# Bikes giving you wood



## Andrew_Culture (19 Feb 2013)

By which I mean bikes made of wood. I know they have been discussed on Cycle Chat before but until I found this company I thought they looked a bit silly. These are very nice looking bikes - 
http://www.woodelo.ie/index.php/leaf-speed-overview/

No idea who much they cost, and that's probably the rub, and rubbing wood is a bad idea because of splinters.


----------



## Alex H (19 Feb 2013)

Andrew_Culture said:


> B
> 
> No idea who much they cost, and that's probably the rub,


 
I found a farcebook link from the maker that said "I'm not quite ready to sell bikes yet looking at April launch time suppliers have to sorted but a bike with the setup pictured would be around €4000"


----------



## Andrew_Culture (19 Feb 2013)

Alex H said:


> I found a farcebook link from the maker that said "I'm not ready to sell yet - they'll be launched in April at somewhere around €4000"


 
Back away, not today, disco laydeeee...


----------



## riggsbie (7 Mar 2013)

Looks niiice......but not at that price !


----------



## Gary E (7 Mar 2013)

That is a very sexy bike but I get the impression that if I knew what it cost it wouldn't 'give me wood'


----------



## Paul.G. (25 Mar 2013)

Bikes made out of bamboo, now wood, next thing will be electronic gear changing, where oh where will it all end lol


----------



## ayceejay (25 Mar 2013)

== Extracted records ==
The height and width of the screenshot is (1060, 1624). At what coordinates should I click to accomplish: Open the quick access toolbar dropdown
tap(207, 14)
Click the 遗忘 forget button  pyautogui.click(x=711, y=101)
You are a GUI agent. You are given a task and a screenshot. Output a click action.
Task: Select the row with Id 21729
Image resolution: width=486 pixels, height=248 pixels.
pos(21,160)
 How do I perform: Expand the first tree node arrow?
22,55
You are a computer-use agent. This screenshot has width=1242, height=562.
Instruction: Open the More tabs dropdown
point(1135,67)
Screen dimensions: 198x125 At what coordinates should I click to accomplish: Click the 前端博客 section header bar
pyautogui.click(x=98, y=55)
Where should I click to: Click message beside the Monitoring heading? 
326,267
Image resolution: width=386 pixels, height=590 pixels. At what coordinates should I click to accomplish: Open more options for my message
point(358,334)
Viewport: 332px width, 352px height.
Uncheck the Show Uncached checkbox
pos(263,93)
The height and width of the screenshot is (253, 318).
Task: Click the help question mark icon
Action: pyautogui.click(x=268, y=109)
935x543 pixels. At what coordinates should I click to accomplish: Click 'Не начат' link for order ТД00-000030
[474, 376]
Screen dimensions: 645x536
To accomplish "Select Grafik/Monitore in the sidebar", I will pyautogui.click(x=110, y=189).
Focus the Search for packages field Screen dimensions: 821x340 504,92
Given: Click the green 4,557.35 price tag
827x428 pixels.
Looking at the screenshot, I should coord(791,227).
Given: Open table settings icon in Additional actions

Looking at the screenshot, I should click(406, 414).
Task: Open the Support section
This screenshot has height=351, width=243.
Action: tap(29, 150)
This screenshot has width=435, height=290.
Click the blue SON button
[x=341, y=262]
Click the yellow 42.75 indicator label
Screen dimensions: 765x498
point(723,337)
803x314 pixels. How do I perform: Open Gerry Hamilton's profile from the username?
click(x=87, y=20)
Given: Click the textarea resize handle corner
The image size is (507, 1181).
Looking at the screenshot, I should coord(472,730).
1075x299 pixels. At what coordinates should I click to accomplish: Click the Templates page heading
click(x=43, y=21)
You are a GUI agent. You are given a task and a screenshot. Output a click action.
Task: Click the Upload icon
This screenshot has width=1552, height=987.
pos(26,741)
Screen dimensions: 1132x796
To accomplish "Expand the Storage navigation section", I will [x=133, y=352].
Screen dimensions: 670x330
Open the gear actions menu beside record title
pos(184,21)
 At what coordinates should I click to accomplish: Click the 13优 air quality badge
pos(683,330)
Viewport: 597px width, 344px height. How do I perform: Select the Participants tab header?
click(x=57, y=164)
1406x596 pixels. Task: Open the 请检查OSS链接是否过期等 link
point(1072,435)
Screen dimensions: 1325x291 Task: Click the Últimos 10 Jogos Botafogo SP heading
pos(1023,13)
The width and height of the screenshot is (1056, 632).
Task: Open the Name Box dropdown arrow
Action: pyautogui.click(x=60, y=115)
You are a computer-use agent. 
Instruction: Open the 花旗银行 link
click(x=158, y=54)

== TASKS TO PERFORM ==
• A. List each distinct username that appears as a post author in the wooden bikes thread, once each.
• B. Return the wooden bikes thread text from "By which I mean" up to and including "because of splinters.", unchanged.
• C. In the wooden bikes thread, what price did the maker's post give for a bike with the pictured setup?

== COMPLETE ANSWERS ==
• A. Andrew_Culture, Alex H, riggsbie, Gary E, Paul.G., ayceejay

• B.
By which I mean bikes made of wood. I know they have been discussed on Cycle Chat before but until I found this company I thought they looked a bit silly. These are very nice looking bikes - 
http://www.woodelo.ie/index.php/leaf-speed-overview/

No idea who much they cost, and that's probably the rub, and rubbing wood is a bad idea because of splinters.

• C. Around €4000.